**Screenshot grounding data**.
|---|

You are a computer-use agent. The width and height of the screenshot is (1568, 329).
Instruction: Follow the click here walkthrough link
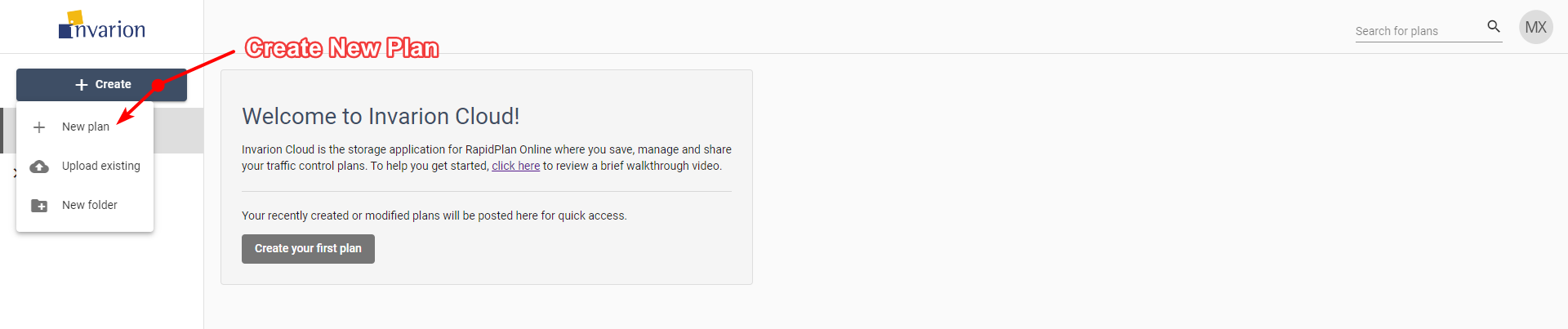515,166
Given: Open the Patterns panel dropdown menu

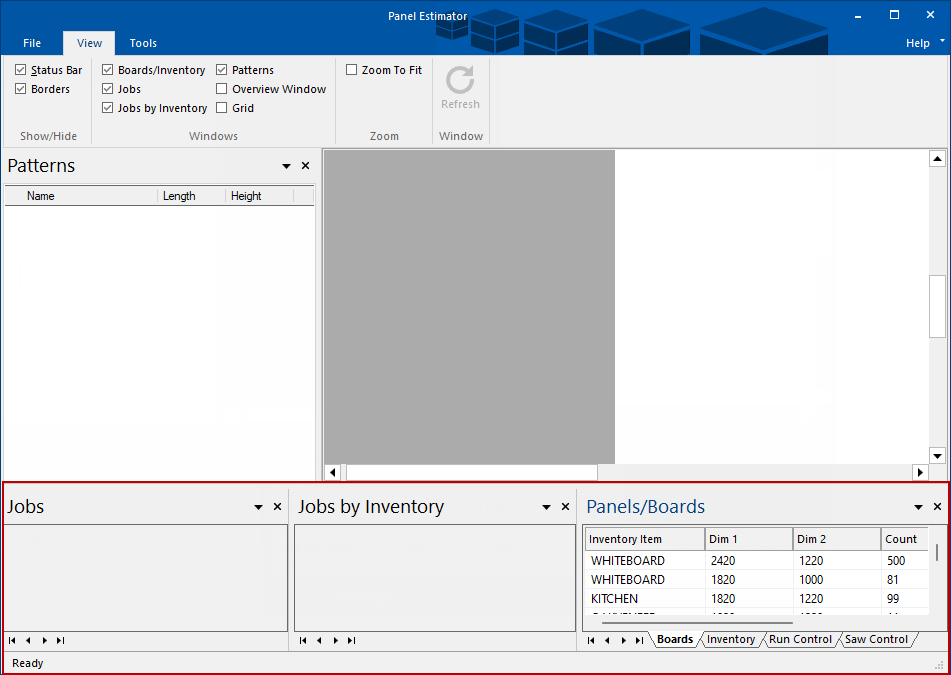Looking at the screenshot, I should 286,165.
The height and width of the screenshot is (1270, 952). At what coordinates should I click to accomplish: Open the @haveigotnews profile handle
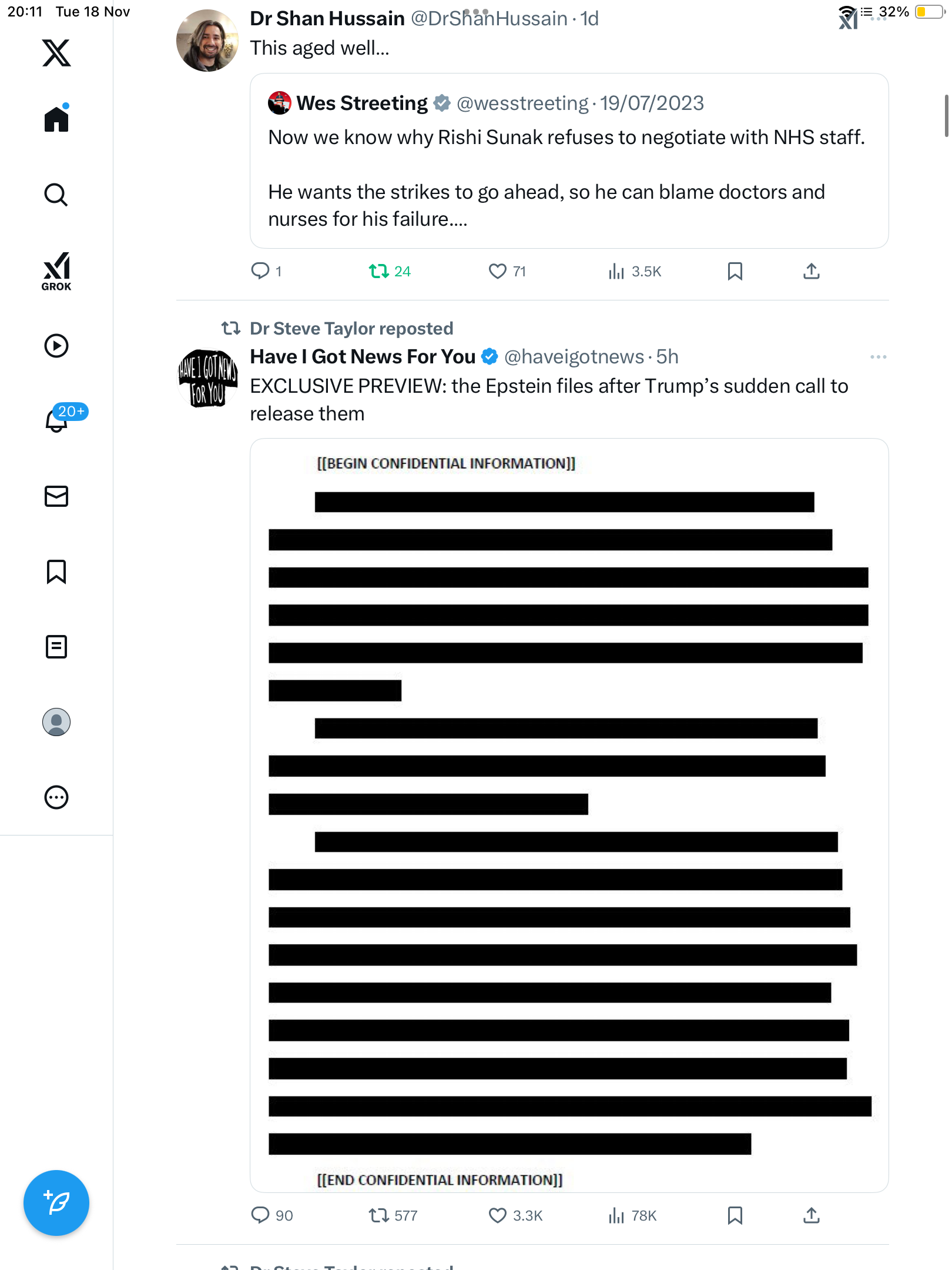(574, 357)
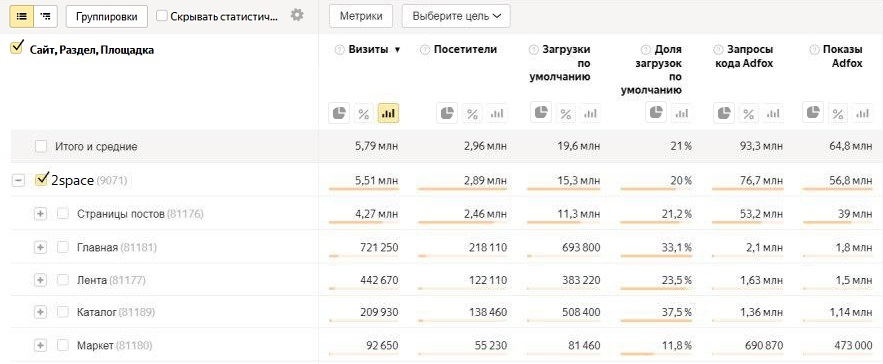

|---|

Reproduce the lines from the one holding "Instruction: Follow the" through the end of the entries above exactly, keeping both ends and dropping every picture.

**Exercise result**.
Instruction: Follow the click here walkthrough link
515,166
Given: Open the Patterns panel dropdown menu

Looking at the screenshot, I should 286,165.
The height and width of the screenshot is (1270, 952). At what coordinates should I click to accomplish: Open the @haveigotnews profile handle
(574, 357)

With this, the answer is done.